Your objective: When copying the listing below, skip every picture and repeat exactly the lines from the first one through the line that contains "Click the Windows 安全 title text".

:: Information shown

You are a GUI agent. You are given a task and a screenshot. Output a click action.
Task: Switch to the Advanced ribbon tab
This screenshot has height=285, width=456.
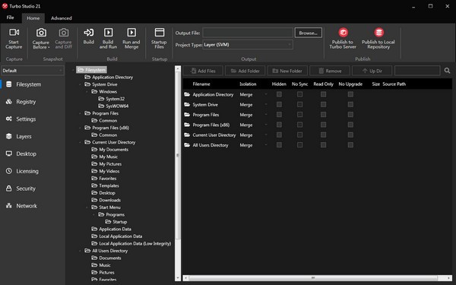coord(62,18)
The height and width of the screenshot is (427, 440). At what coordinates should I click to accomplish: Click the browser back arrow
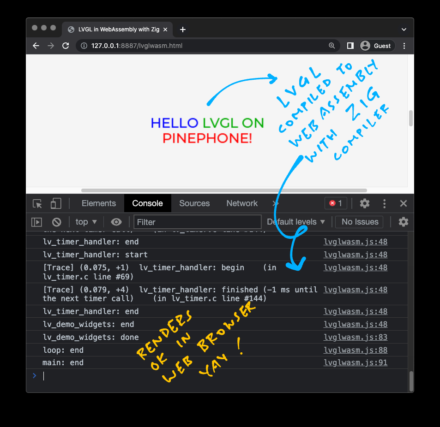[x=36, y=46]
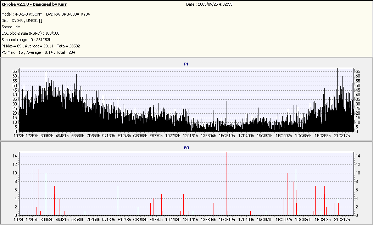Click the Model line showing SONY DVD RW
Viewport: 373px width, 225px height.
[46, 14]
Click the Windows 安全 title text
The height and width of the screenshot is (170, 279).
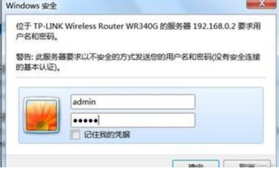point(31,6)

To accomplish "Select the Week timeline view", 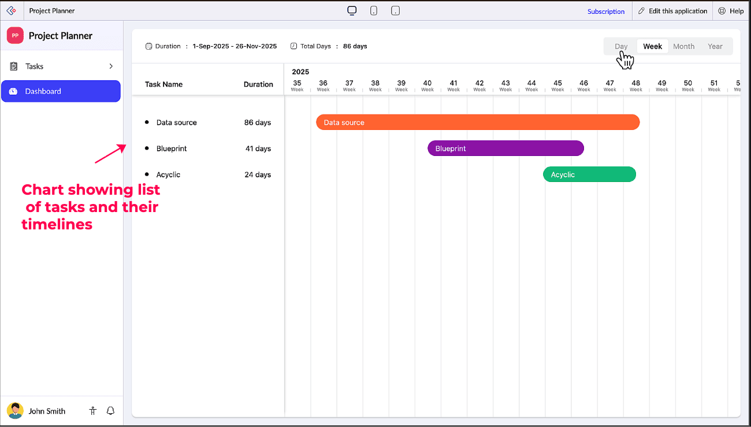I will point(652,46).
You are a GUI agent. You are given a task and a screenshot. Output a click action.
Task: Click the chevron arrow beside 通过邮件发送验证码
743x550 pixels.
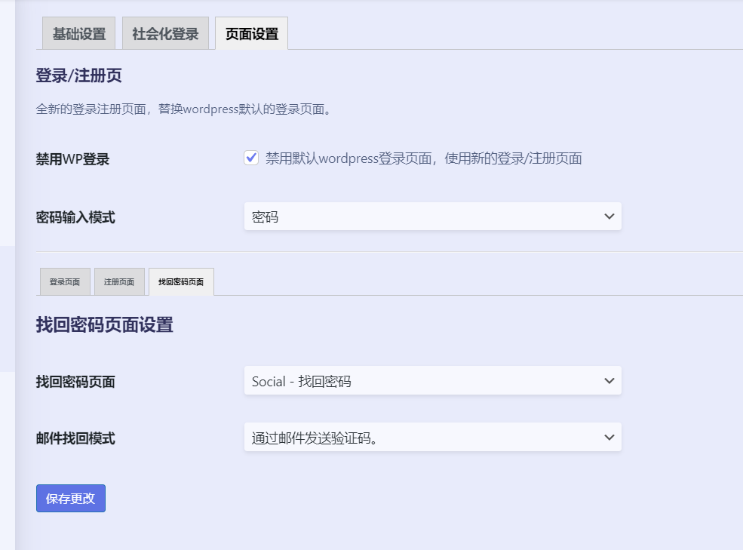(609, 438)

::::

Result of the exercise:
You are a GUI agent. You are given a task and a screenshot. Output a click action.
Task: Switch to the Advanced ribbon tab
This screenshot has height=285, width=456.
coord(62,18)
The height and width of the screenshot is (427, 440). At what coordinates should I click to accomplish: Click the browser back arrow
[x=36, y=46]
Click the Model line showing SONY DVD RW
Viewport: 373px width, 225px height.
[46, 14]
Click the Windows 安全 title text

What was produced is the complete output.